_EXERCISE DESCRIPTION_:
Copy the rows verbatim, from the line containing "You are a GUI" through the line containing "click(886, 373)", including both of those lines. Omit the pictures.

_DATA SECTION_:
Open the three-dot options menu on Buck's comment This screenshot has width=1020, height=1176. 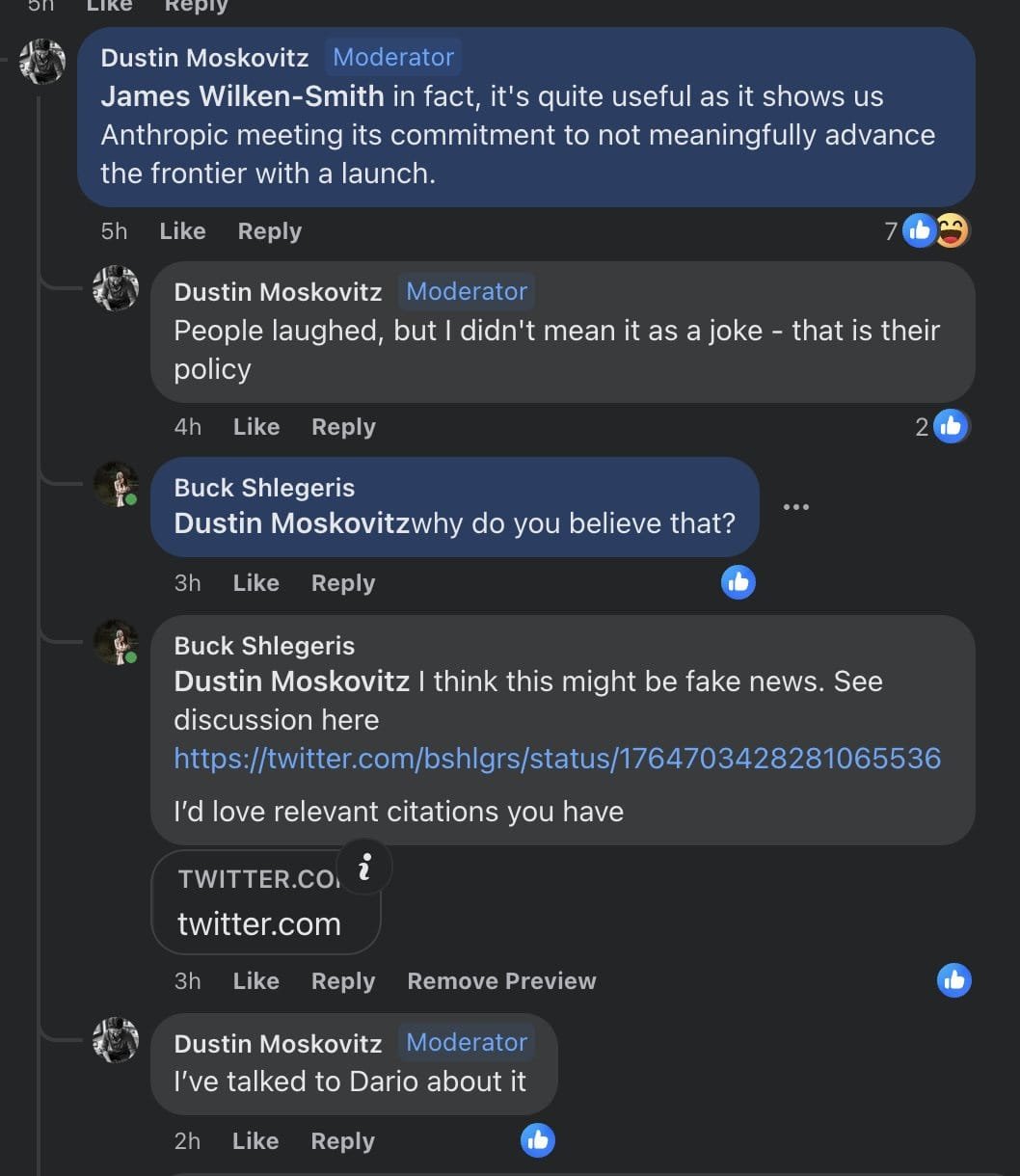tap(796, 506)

---

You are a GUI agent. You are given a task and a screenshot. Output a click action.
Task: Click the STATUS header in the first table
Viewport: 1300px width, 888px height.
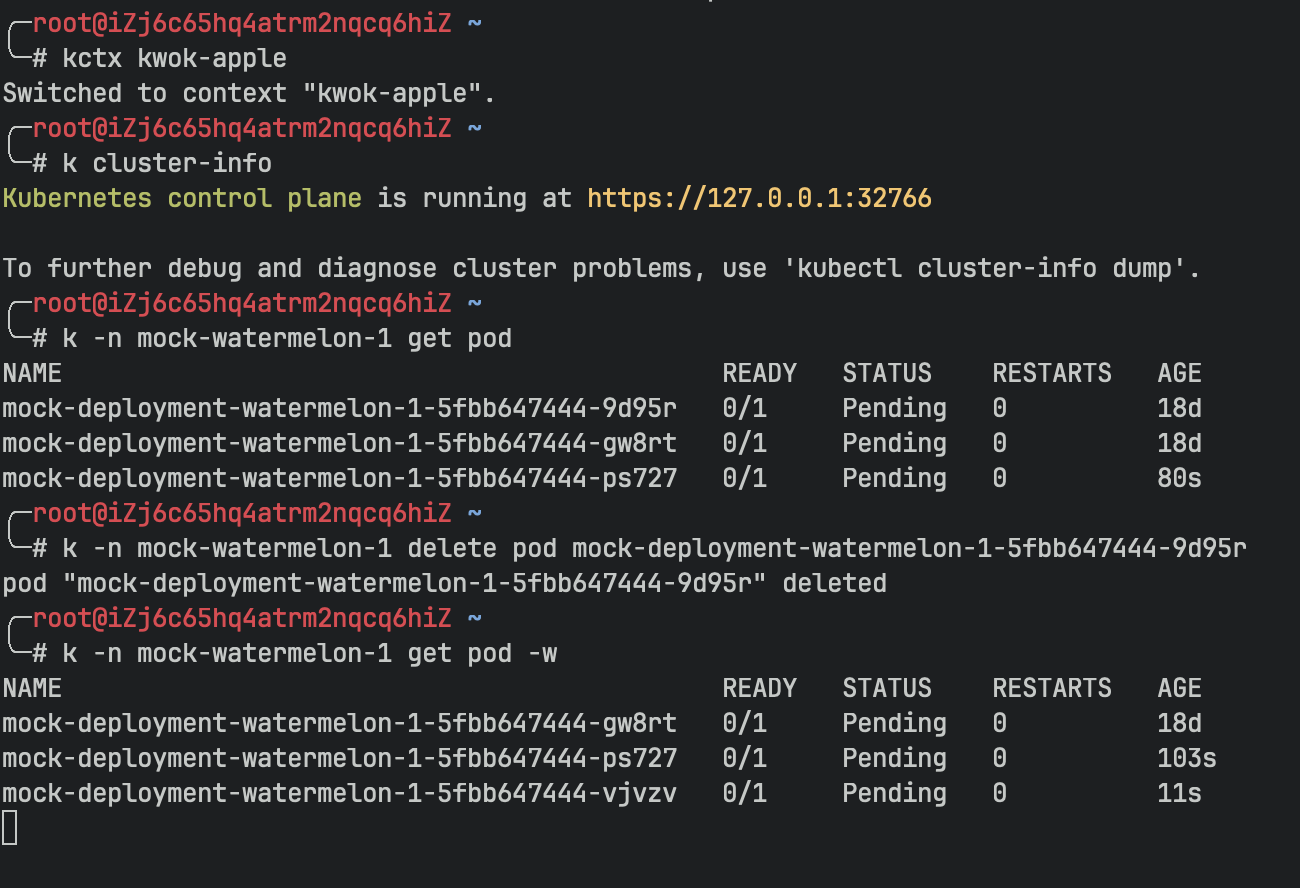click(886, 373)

_TASK RESULT_:
You are a GUI agent. You are given a task and a screenshot. Output a click action.
Task: Click the STATUS header in the first table
Viewport: 1300px width, 888px height.
click(886, 373)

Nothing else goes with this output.